Worldwide, illicit cultivation of opium and coca - the raw materials for heroin and cocaine - is rising as militants in Afghanistan, Colombia and Myanmar consolidate their control of key drug-producing areas, the U.N. Office on Drugs and Crime warns in a new report.
"The explosion of narcotics in those areas is explained by their presence and the protection they offer," agency chief Antonio Maria Costa told The Associated Press in an interview Wednesday.
"I believe that slowly these people, although politically motivated at the beginning, are becoming a kind of organized crime," he said. "Money tends to stick to fingers, and a big lump of money becomes very problematic."
In its World Drug Report 2008 being released Thursday, Costa's office calls the glut of opium and coca "a very recent surge" and draws a direct link to Taliban militants in Afghanistan, armed revolutionaries in Colombia and several ethnic insurgency groups in Myanmar.
Afghanistan had a record opium poppy harvest in 2007, nearly doubling worldwide illegal opium production. U.N. experts say 80 percent of the poppy was grown in five southern provinces where Taliban fighters profit from drugs.
"In the southern areas controlled by the Taliban, counter-narcotics and counter-insurgency must be fought together," Costa said.
Officials say the expanding role of insurgents in the global narcotics trade is especially worrisome because their drug profits are used to bribe police and government authorities and to help finance terrorists.
And insurgent activity is making it increasingly difficult for the U.S., Britain and others to deliver cash incentives to farmers as an enticement to not grow lucrative opium or coca, Costa told the AP.
Wherever the security situation slows down or thwarts efforts to distribute incentives, "cultivation gets out of control," he said.
In South America, where the Revolutionary Armed Forces of Colombia, or FARC, is waging an insurgency, coca production shot up 27 percent last year, the report said. Most of that coca came from regions under the insurgents' control, "just like in Afghanistan," Costa said.
"Recent major increases in drug supply from Afghanistan and Colombia may drive addiction rates up because of lower prices and higher purity of doses," he warned.
Colombia's government has put the FARC on the defensive, driving the rebels deeper into the jungle and killing or capturing several top commanders. Signs that the group is in disarray have fueled hopes that officials may find it easier to control cultivation, Costa added.
But Southeast Asia poses a fresh challenge: Opium cultivation there rose in 2007, reversing six years of decline.
In Myanmar, also known as Burma, it increased 29 percent. The U.N. said most of the gains were in southern Shan state, where rebels seeking autonomy from Myanmar's ruling junta have clashed with the military.
"Some of the world's biggest drug-producing regions are out of control of the central government," Costa said.
Afghanistan remains the drug war's biggest problem because it now accounts for more than 90 percent of global opium production, the report said.

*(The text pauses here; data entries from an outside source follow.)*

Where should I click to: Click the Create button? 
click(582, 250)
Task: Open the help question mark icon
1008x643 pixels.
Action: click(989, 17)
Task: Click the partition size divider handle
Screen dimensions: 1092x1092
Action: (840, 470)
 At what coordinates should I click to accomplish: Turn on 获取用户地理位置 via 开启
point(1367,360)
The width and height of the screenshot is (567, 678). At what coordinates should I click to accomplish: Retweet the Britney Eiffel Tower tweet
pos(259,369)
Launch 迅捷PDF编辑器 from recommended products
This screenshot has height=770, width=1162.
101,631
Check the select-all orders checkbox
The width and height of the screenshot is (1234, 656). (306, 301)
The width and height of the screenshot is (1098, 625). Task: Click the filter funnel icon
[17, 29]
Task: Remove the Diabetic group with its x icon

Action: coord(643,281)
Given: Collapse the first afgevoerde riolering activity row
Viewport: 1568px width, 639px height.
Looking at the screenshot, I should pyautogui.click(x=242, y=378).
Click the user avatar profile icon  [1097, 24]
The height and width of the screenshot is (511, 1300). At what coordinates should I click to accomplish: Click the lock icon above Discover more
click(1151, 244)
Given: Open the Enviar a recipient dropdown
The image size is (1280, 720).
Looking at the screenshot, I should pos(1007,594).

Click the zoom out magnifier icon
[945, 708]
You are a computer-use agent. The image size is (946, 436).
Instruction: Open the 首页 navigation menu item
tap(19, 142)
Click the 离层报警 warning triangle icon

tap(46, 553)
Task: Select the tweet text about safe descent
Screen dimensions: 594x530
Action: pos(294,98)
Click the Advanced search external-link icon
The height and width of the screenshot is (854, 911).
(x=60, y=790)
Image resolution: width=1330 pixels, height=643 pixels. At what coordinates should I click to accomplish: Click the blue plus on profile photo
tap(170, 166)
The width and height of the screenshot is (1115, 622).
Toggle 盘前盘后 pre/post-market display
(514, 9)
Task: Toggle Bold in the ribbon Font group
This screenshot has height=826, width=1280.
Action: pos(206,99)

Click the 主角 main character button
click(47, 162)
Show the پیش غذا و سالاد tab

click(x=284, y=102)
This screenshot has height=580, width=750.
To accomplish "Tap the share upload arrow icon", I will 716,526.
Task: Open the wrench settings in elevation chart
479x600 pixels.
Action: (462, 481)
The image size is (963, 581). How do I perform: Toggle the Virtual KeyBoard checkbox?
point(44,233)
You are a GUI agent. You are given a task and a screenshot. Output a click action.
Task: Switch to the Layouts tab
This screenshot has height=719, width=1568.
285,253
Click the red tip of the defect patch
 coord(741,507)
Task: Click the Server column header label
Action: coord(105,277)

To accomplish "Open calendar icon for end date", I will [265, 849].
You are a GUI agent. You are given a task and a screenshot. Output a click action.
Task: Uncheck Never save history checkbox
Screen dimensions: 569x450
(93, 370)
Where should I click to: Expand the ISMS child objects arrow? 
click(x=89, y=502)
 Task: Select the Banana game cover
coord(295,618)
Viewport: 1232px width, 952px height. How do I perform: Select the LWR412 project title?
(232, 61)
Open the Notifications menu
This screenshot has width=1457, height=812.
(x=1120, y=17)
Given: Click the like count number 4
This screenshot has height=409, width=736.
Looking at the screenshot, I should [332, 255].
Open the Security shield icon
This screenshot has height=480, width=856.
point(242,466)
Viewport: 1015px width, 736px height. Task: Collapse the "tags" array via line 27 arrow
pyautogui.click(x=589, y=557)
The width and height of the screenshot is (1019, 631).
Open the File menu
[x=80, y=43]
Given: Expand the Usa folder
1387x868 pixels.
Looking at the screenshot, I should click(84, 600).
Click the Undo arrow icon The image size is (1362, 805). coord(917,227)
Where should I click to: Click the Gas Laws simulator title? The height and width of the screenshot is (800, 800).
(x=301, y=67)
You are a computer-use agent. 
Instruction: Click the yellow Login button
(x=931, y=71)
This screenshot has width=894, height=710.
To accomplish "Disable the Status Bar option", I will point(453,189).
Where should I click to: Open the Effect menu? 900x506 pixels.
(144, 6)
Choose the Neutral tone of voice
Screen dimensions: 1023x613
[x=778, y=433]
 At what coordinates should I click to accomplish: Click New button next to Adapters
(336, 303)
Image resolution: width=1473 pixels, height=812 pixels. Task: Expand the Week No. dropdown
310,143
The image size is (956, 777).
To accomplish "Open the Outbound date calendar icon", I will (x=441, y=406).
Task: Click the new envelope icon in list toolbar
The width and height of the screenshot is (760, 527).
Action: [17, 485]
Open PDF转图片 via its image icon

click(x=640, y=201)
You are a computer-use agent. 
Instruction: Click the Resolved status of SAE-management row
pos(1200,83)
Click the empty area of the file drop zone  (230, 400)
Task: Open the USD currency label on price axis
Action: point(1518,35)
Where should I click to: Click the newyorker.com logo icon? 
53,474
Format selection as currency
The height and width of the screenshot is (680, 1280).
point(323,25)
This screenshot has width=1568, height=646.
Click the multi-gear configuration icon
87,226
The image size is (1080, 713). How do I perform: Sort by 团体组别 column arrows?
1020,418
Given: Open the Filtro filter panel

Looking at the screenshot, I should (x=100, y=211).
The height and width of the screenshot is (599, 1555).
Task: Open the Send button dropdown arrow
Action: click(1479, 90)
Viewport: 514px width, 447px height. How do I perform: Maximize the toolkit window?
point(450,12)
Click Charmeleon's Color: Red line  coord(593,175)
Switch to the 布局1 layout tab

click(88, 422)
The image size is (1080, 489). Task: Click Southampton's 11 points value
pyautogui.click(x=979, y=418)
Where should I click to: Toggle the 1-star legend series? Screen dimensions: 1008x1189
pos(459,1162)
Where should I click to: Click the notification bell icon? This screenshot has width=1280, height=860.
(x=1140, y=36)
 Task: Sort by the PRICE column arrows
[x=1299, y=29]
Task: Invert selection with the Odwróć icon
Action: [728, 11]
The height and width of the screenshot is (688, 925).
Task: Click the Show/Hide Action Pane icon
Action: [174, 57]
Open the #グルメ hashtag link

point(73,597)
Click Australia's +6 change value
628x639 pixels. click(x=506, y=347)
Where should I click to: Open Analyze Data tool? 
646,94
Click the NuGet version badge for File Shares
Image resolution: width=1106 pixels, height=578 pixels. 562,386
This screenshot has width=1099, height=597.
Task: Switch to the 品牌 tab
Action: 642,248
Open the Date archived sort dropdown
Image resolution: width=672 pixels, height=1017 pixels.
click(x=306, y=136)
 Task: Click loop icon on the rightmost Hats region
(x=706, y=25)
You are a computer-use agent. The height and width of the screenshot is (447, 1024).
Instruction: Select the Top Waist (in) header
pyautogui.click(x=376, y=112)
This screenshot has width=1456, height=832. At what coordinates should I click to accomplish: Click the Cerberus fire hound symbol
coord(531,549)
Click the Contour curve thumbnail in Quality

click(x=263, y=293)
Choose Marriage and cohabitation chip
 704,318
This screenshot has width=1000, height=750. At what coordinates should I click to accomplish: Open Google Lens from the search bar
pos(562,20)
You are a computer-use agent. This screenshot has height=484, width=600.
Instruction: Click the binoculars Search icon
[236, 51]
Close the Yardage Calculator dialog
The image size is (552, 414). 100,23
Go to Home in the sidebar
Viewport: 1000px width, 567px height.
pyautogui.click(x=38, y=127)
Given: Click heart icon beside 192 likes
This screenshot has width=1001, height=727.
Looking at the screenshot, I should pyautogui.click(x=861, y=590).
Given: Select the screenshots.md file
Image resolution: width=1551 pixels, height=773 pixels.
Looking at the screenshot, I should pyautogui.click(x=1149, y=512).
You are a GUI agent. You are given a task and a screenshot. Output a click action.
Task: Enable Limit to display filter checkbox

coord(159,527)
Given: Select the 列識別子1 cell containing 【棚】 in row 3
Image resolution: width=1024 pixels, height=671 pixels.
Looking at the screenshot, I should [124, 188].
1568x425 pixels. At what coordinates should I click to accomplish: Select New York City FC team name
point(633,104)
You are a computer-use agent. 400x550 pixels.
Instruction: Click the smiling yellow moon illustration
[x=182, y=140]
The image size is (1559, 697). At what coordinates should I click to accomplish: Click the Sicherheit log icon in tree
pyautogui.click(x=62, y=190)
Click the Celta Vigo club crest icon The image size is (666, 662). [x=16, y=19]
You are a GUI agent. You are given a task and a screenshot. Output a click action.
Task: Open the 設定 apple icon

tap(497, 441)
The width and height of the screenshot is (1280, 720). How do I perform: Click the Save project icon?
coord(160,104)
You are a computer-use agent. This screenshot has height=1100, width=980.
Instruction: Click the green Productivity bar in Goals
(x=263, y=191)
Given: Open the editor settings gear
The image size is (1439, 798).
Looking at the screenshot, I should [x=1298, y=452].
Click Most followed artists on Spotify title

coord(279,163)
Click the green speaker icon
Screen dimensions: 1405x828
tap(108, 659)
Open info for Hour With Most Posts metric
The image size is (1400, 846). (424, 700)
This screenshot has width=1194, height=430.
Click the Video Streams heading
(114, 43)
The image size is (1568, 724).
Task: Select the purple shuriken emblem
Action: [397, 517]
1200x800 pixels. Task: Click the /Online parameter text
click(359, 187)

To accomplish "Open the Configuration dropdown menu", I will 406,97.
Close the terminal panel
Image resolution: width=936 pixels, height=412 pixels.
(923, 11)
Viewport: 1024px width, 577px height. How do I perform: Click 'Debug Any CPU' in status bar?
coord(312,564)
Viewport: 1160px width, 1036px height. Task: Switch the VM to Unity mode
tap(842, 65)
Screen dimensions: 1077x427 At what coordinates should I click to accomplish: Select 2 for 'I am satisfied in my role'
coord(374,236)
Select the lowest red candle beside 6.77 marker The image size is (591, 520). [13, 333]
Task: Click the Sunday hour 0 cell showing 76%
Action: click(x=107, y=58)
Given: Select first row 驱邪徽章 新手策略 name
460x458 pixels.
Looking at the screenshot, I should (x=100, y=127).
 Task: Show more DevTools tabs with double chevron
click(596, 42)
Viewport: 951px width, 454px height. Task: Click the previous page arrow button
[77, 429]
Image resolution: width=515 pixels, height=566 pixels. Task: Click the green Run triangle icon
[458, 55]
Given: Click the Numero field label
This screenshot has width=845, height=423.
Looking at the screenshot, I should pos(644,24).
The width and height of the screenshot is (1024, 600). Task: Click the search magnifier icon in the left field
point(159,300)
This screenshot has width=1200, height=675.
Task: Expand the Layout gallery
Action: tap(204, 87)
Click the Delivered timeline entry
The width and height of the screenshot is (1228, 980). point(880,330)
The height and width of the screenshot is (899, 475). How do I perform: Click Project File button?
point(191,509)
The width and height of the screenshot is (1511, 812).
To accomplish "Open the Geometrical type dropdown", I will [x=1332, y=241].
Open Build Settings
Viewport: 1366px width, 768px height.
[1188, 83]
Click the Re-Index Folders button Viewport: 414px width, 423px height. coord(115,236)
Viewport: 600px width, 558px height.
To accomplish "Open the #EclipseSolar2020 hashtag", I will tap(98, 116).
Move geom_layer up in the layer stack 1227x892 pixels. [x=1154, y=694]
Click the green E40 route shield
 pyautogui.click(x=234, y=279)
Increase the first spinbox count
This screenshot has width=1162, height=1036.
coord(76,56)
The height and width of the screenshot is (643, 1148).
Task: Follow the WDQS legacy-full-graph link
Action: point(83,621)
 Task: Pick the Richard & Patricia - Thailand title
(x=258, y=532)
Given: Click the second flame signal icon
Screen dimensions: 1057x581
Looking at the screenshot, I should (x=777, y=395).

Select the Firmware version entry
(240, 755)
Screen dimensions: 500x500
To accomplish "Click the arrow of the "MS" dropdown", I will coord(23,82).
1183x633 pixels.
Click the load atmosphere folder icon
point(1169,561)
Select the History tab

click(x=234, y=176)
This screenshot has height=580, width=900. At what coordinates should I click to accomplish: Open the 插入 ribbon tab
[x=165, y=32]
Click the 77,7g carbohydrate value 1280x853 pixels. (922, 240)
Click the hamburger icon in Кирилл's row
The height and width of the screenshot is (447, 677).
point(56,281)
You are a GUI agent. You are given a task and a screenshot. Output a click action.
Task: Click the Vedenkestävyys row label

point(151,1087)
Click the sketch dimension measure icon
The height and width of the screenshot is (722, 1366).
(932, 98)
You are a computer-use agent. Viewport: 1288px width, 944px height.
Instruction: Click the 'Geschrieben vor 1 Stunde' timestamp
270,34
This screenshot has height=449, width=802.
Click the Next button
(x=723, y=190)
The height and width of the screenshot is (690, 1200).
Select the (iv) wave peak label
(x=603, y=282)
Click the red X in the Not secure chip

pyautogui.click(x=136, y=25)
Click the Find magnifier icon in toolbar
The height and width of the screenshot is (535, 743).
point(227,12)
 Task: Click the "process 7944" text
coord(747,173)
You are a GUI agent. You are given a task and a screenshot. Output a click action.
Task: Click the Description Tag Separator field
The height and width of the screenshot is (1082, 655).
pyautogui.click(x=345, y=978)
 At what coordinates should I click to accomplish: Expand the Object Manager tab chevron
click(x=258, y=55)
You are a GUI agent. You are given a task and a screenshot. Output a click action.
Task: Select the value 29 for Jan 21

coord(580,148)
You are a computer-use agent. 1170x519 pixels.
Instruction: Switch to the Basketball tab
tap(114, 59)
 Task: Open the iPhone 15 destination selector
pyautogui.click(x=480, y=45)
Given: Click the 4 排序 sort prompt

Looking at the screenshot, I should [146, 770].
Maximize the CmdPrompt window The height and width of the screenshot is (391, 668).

The U.S. has a record 33,000 troops in Afghanistan, part of an international force that has grown to almost 70,000 troops. NATO has urged alliance members to contribute up to another 10,000 forces.
Meanwhile, major smuggling routes for narcotics, especially cocaine, are shifting to West Africa, the report said, pointing to steady demand for cocaine in Europe and intensified law enforcement along traditional trafficking routes.
Despite the setbacks, the report highlights some key gains in a century of efforts to combat illicit drug production and trafficking. It says illicit drug use worldwide has largely stabilized over the past decade. Fewer than 5 percent of the world's people aged 15-64 have tried an illegal drug at least once in the past year, and only 0.6 percent of the world's population are addicted.
Even so, that still means a staggering 26 million people have a severe drug dependence.
"Drugs continue to destroy lives," U.N. Secretary-General Ban Ki-moon said in a message for Thursday's observance of the International Day Against Drug Abuse and Illicit Trafficking.
The Transnational Institute, an Amsterdam, Netherlands-based think tank, criticized the report as "an elaborate exercise of obscuring the failure of 10 years of international drug control policy."
"There is overwhelming evidence that the current approach to drug control has failed," said Martin Jelsma, coordinator of the group's drug program.
Ban and Costa both urged the world's nations to respect the rights of addicts and suspected traffickers alike, noting that 2008 marks the 60th anniversary of the U.N.'s 1948 Universal Declaration of Human Rights.
Ban called on the international community to ensure suspects get fair trials and addicts get treatment, and Costa condemned the use of the death penalty for drug-related crimes. Up to 60 nations, most in Asia and the Arab world, have capital punishment for drug offenses.
"Although drugs kill, we should not kill because of drugs," Costa said.